Imaginez comment un-e attaché-e commercial-e bruxellois-e, flamand-e et wallon-ne est reçu-e auprès d’investisseurs de Chine, d’Espagne ou d’Amérique du Nord … jamais comme « régional », bien évidemment, mais comme Belge. Il s’ensuit une perte d’efficacité commerciale évidente et inutile, une gabegie de moyens publics et un brouillage total de l’image de la Belgique, sans parvenir à établir où que ce soit dans le monde une image wallonne ou flamande reconnue et efficace. Plus illisible est encore l’image de la « Communauté française de Belgique » qui a ça et là des représentations (!) et que Mitterrand avait pris pour une association d’expatriés français en nos terres !

Bruxelles, comme capitale de l’UE et point de rencontre des « tribus » belges est un cas à part. Son aura dépasse largement les frontières du royaume qu’elle chapeaute. Mais j’ai pu constater de nombreuses fois à quel point la confusion entre Bruxelles et la Belgique était totale dans l’esprit de mes interlocuteurs professionnels étrangers. Plus vous vous éloignez de nos frontières, plus la frontière mentale et symbolique s’estompe, voire disparaît … quand on sait vous dire où est Bruxelles ! Combien de fois n’ai-je pas entendu : « I love the city of Belgium ! ».

D’un point de vue touristique, les Communautés flamande et francophone en sont bien conscientes. Sans Bruxelles, pas de salut international, pas d’image, aucune chance d’avoir une place au soleil sur le marché touristique européen et mondial, surtout que la tendance du secteur est au cityrip. L’Office de promotion du Tourisme (Wallonie-Bruxelles) et Toerisme Vlaanderen (met Brussel) sont tous deux compétents pour la promotion de Bruxelles. Ils promeuvent leurs destinations de façon diamétralement opposée. Imaginez le télescopage que peut provoquer dans l’esprit du touriste potentiel une ville promue de façon différenciée, sachant que le brouhaha touristique international est assourdissant.
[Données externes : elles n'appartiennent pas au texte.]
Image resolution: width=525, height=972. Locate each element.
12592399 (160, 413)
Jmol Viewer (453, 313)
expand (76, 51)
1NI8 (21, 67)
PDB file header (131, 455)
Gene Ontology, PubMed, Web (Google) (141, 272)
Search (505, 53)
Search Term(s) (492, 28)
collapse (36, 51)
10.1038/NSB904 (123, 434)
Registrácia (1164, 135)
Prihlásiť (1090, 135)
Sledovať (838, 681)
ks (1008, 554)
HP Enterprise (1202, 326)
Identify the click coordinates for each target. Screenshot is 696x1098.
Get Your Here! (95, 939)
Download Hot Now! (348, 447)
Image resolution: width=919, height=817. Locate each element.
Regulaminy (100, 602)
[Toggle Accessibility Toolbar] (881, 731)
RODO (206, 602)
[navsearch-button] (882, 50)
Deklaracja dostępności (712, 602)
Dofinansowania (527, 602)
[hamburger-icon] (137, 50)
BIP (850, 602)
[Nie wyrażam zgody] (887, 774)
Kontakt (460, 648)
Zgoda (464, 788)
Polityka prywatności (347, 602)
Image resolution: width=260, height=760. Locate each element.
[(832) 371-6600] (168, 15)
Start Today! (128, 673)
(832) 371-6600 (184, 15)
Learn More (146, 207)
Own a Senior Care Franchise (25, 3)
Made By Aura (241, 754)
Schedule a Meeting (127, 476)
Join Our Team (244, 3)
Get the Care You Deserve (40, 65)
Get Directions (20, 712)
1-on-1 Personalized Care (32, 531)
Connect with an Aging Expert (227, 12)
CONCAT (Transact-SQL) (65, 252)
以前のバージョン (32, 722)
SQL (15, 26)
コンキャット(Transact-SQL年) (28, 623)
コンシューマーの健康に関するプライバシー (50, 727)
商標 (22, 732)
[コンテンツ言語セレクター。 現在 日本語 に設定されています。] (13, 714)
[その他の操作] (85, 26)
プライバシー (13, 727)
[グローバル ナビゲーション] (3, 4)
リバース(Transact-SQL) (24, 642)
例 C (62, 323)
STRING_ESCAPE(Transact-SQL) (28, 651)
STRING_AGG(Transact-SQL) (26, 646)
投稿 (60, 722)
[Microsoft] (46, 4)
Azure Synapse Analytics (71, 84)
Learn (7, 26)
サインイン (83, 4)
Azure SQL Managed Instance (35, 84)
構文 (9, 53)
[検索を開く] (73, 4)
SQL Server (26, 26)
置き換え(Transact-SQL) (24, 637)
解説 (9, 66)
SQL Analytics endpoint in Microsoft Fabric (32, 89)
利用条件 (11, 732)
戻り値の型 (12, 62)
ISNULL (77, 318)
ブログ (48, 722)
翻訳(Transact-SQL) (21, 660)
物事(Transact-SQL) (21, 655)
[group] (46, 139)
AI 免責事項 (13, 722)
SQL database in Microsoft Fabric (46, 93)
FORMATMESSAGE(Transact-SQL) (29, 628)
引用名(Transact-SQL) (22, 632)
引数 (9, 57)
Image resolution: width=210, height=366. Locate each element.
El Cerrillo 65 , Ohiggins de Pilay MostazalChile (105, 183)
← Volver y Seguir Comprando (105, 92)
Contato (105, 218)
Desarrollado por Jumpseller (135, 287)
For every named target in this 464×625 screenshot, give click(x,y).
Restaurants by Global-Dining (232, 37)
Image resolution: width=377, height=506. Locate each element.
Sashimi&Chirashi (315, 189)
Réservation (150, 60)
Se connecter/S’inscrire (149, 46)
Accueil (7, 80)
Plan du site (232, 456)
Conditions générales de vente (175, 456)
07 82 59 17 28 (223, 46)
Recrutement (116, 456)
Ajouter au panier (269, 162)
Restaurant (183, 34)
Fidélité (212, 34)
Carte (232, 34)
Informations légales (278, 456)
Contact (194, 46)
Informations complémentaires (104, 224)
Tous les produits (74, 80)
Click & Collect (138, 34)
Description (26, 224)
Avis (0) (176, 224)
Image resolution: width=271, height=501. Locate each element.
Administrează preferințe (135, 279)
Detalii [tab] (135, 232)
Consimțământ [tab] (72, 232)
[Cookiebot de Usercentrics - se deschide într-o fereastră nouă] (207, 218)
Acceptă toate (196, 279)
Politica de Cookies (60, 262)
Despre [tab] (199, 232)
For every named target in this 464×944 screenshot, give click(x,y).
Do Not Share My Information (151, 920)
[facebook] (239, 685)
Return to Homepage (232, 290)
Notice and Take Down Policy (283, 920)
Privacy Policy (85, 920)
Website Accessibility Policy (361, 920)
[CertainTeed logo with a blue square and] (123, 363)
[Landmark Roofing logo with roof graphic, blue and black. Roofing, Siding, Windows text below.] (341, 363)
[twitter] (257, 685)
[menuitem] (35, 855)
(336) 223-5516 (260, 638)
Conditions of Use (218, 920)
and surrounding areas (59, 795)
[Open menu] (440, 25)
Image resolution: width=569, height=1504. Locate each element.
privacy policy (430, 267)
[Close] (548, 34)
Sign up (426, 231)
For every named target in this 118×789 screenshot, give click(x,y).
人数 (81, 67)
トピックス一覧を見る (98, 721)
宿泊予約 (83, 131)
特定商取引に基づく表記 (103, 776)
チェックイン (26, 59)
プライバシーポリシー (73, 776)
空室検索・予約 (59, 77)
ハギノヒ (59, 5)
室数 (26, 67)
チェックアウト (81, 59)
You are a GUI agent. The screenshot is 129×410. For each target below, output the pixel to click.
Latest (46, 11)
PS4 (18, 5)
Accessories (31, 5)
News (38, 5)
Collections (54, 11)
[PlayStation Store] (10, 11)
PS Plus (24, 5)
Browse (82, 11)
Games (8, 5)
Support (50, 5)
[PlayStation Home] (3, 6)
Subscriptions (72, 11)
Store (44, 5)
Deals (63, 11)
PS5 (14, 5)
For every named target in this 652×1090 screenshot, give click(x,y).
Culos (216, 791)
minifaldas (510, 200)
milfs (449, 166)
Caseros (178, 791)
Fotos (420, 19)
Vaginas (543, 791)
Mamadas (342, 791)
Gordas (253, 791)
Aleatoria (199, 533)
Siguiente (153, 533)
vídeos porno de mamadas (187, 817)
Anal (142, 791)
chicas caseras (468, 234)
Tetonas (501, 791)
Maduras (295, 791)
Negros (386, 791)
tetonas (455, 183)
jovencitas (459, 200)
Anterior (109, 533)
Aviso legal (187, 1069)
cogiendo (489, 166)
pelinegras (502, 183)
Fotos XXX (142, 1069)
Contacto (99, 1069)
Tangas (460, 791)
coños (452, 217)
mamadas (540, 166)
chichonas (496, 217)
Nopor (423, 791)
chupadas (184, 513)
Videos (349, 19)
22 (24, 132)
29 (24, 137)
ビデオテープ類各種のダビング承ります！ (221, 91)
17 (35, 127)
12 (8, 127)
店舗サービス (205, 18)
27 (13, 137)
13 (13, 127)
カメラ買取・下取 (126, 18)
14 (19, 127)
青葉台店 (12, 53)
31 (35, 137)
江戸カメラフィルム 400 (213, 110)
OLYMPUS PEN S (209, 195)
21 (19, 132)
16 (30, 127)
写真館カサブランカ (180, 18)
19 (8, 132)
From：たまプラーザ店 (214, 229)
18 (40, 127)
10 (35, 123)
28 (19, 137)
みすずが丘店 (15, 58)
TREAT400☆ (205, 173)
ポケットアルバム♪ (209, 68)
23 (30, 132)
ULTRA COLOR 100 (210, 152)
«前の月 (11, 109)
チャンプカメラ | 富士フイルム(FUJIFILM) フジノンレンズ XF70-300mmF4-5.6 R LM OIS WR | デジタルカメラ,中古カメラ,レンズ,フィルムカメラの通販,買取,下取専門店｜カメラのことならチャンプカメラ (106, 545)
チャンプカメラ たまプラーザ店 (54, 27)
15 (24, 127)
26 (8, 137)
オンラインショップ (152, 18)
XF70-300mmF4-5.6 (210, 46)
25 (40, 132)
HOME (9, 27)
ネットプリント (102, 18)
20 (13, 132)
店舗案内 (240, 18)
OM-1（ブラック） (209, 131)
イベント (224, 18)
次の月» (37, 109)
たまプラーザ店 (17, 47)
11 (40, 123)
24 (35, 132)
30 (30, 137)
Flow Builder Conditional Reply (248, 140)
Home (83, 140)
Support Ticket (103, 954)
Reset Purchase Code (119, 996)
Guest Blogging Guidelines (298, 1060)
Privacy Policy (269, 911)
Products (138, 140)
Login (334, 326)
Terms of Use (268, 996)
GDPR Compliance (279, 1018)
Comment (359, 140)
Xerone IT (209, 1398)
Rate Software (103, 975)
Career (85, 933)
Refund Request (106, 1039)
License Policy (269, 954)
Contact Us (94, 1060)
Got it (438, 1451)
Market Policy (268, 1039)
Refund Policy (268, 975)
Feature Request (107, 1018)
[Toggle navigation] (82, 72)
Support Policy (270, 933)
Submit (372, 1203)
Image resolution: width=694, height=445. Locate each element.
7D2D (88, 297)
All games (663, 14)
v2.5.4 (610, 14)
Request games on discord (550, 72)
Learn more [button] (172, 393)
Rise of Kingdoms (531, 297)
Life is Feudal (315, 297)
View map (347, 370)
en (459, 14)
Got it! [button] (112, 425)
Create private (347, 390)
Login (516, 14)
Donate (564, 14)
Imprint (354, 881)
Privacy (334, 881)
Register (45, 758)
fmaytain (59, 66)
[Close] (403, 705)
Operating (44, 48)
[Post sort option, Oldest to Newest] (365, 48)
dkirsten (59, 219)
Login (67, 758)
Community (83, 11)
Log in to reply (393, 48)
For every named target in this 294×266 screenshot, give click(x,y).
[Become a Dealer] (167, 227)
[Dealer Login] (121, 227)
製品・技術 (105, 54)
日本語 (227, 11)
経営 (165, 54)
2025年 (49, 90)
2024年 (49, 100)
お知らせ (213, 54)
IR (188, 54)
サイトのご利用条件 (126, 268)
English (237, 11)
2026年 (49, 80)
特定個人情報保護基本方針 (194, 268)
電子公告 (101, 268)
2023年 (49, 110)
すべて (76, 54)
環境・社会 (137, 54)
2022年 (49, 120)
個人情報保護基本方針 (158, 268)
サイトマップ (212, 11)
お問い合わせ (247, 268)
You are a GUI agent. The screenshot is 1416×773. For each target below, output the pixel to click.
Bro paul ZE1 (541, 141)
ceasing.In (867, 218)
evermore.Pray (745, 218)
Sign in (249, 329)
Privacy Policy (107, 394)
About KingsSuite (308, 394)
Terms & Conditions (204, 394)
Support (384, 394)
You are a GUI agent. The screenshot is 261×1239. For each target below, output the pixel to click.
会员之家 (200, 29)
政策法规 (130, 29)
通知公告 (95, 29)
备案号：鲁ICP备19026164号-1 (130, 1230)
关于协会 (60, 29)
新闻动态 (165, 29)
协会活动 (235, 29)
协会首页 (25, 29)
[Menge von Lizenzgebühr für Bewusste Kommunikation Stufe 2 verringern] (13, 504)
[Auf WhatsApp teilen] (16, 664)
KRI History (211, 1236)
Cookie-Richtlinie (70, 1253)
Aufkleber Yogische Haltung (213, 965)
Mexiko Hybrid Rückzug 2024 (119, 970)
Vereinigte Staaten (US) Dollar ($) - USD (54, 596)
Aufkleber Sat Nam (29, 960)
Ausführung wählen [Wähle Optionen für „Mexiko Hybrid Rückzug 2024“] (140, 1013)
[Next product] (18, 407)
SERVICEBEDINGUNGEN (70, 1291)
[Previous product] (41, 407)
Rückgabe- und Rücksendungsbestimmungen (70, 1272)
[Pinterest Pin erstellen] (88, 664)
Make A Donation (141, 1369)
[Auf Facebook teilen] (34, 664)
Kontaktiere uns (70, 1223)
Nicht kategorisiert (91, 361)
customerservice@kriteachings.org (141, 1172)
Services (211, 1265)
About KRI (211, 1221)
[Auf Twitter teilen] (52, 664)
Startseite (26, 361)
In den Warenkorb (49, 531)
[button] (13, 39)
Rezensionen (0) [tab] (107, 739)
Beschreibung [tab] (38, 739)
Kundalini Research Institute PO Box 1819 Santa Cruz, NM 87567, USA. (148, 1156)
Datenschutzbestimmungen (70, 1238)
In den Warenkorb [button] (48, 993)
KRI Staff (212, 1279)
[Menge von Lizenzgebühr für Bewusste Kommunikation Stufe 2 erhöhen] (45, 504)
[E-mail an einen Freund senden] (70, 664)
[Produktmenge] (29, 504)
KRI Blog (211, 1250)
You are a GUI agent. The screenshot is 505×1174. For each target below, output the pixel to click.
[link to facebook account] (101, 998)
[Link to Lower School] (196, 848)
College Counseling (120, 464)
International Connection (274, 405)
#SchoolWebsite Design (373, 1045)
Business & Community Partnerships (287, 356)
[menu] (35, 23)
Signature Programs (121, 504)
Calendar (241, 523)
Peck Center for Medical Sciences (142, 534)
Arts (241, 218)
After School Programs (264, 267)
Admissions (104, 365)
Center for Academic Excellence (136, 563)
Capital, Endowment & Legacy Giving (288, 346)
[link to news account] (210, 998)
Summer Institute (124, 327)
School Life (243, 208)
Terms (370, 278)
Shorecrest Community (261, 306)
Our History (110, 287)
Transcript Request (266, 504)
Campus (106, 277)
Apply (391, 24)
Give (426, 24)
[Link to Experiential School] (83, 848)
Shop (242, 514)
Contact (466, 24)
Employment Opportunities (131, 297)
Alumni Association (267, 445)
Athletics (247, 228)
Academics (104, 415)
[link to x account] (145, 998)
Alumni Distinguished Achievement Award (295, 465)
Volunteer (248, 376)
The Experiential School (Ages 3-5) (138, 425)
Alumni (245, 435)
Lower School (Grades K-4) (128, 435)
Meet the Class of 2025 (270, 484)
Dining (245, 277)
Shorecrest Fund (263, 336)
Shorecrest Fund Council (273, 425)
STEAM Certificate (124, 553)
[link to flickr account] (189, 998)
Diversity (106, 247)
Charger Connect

Je vais être un peu caricatural mais certains bureaux de tourisme flamands à l’étrangers parlent de Bruxelles comme une ville d’art flamande, au même titre que Gand ou Bruges … comme si elle n’était pas une capitale européenne, cosmopolite, internationale, latine et branchée. Soit bien plus. Heureusement, les liens humains créeent du liant entre les différentes instances responsable du tourisme bruxellois, mais institutionnellement, tout est fait pour mettre des bâtons dans les roues des professionnels de bonne volonté.

Fort heureusement, à l’initiative de Philippe Close (échevin bruxellois PS du tourisme) et d’Evelyne Huytebroeck (ministre Ecolo du tourisme à Bruxelles), une collaboration étroite a pu se nouer entre le BITC (Bruxelles) et l’OPT (Wallonie-Bruxelles) pour se mettre d’accord, ensemble sur la façon adéquate de promouvoir la Ville. Aujourd’hui, la région capitale est donc promue de 2 façon différentes (une francophone et une flamande). Sans cet heureux accord, on risquait de voir la ville représentée 3 fois, soit à la sauce flamande, francophone ou bruxelloise. Ri-di-cule.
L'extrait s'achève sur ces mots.